Durante os Jogos Olímpicos de Verão de 2016, no Rio, constatou-se que as praias dentro da baía contêm adenovírus, rotavírus, enterovírus e coliformes fecais. A Lagoa Rodrigo de Freitas é um esgoto. Em janeiro de 2000, vazaram para a baía 1,3 milhão de litros de óleo. Foi uma mortandade só de peixe. Antes, em março de 1975, foram 6 milhões de litros de óleo. Além de esgoto, a Baía de Guanabara é também um cemitério de embarcações abandonadas: 78, atualmente.
O prejuízo para o Estado, na saúde, no turismo e no transporte, é de pelo menos 50 bilhões de reais ao ano.
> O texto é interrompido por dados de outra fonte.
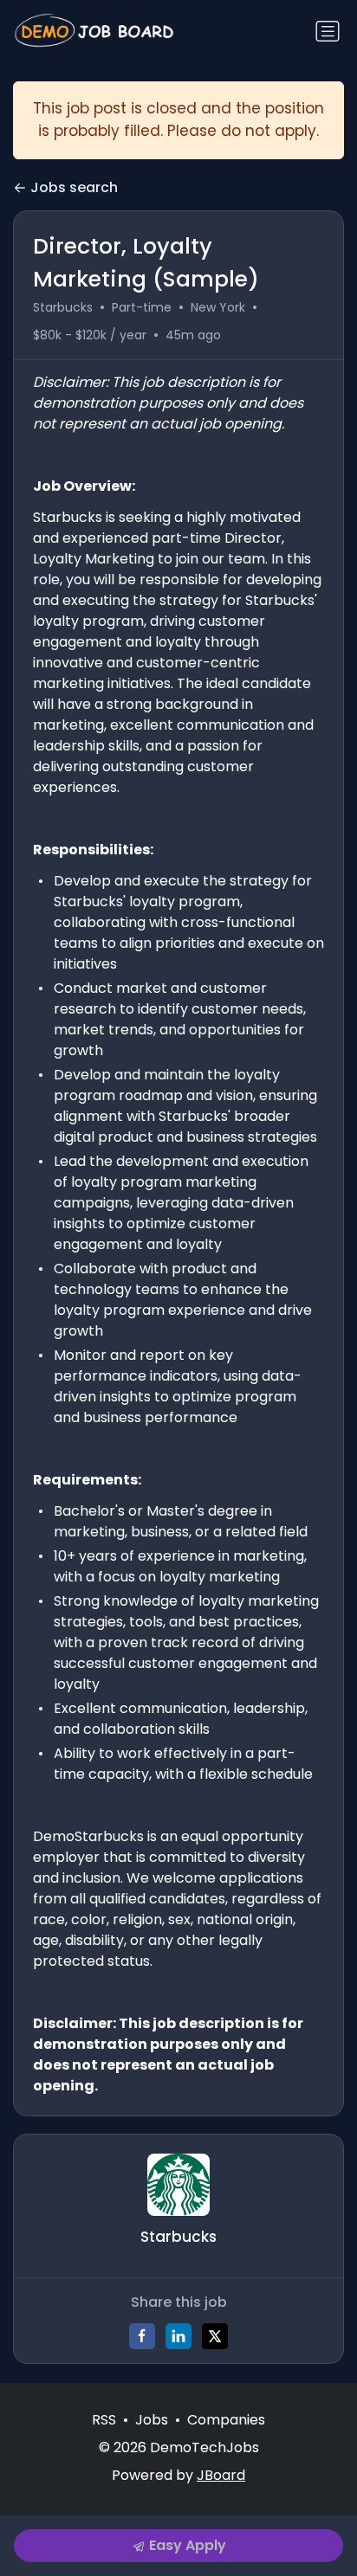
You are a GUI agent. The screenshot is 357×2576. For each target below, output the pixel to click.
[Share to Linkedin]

Com 15 bilhões de reais se despolui da baía. Sabe-se que é no Rio que o poder público mais rouba no Brasil. É fácil confirmar isso. Até a mídia adestrada é obrigada a publicar isso de vez em quando. De modo que há dinheiro na burra.
Outra obra que tornaria o Rio ainda mais maravilhoso é o metrô ligando-o a Niterói por debaixo da Baía de Guanabara, como Paris é ligada a Londres por trem, com um trecho submerso de 37,9 quilômetros de extensão por debaixo do Canal da Mancha, a até 75 metros de profundidade, de Folkestone, no Reino Unido, a Coquelles, na França. A construção do Eurotúnel começou em 1988 e foi inaugurado em 6 de maio de 1994. Custou 4,650 bilhões de libras esterlinas.
O túnel por baixo da Baía de Guanabara, da Praça XV, no Rio, à Praça Arariboia, em Niterói, beneficiaria em torno de 750 mil passageiros, diariamente. Sua construção não teria que desapropriar terrenos. De modo que se houver vontade política para estancar a roubalheira e melhorar o transporte viário do Rio-Niterói haverá dinheiro de sobra. Com a despoluição da Baía de Guanabara e metrô por debaixo dela o Rio-Niterói, que já é a cidade do Hemisfério Sul que mais cintila, ficará ainda mais maravilhosa.